### Given records
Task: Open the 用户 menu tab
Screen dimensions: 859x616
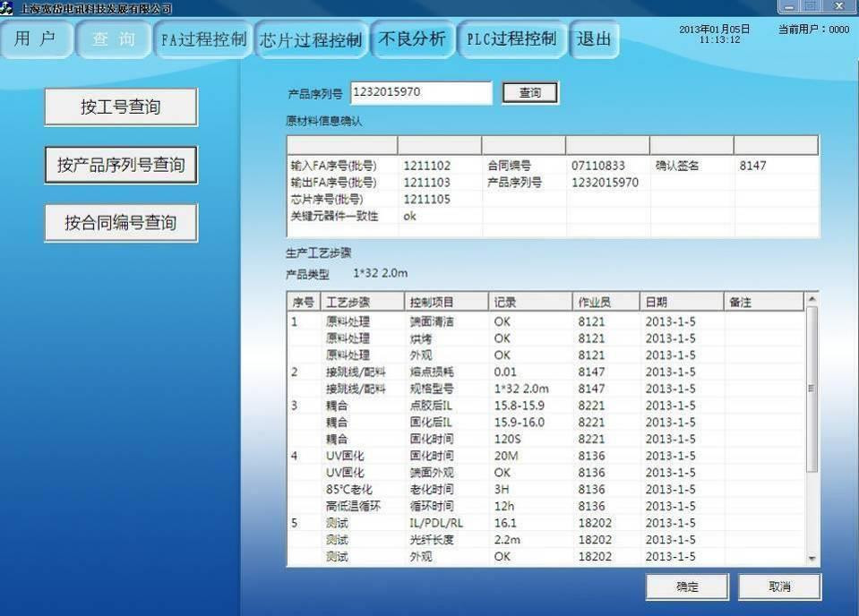Action: coord(36,39)

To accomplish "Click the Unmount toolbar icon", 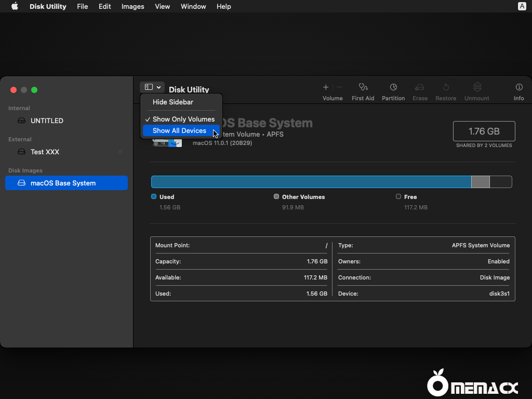I will pyautogui.click(x=477, y=87).
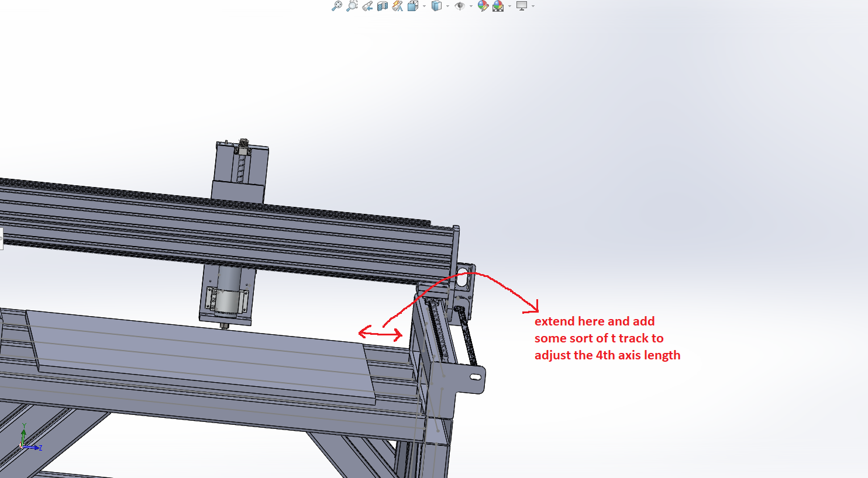
Task: Click the Zoom to Fit icon
Action: coord(336,6)
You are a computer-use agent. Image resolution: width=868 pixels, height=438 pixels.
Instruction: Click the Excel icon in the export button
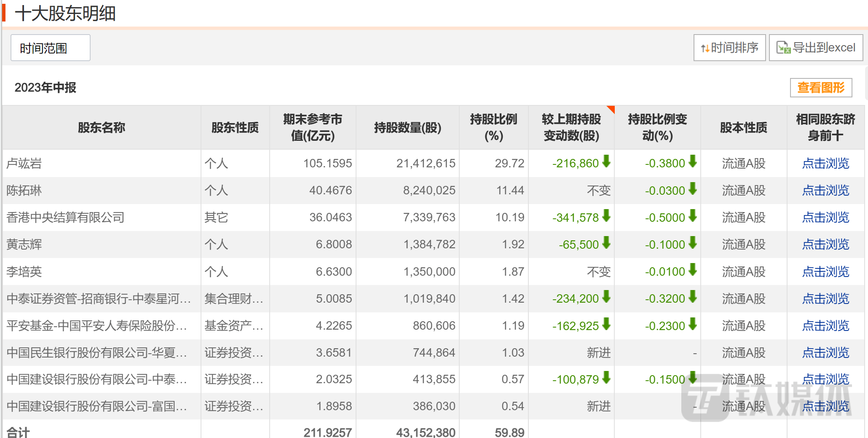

### About this exercise
In the copy, no pictures are to appear; write out exactly the lines from the one containing "You are a computer-use" through the end of the listing above and no further lines.

### Problem solution
You are a computer-use agent. Image resolution: width=868 pixels, height=438 pixels.
Instruction: Click the Excel icon in the export button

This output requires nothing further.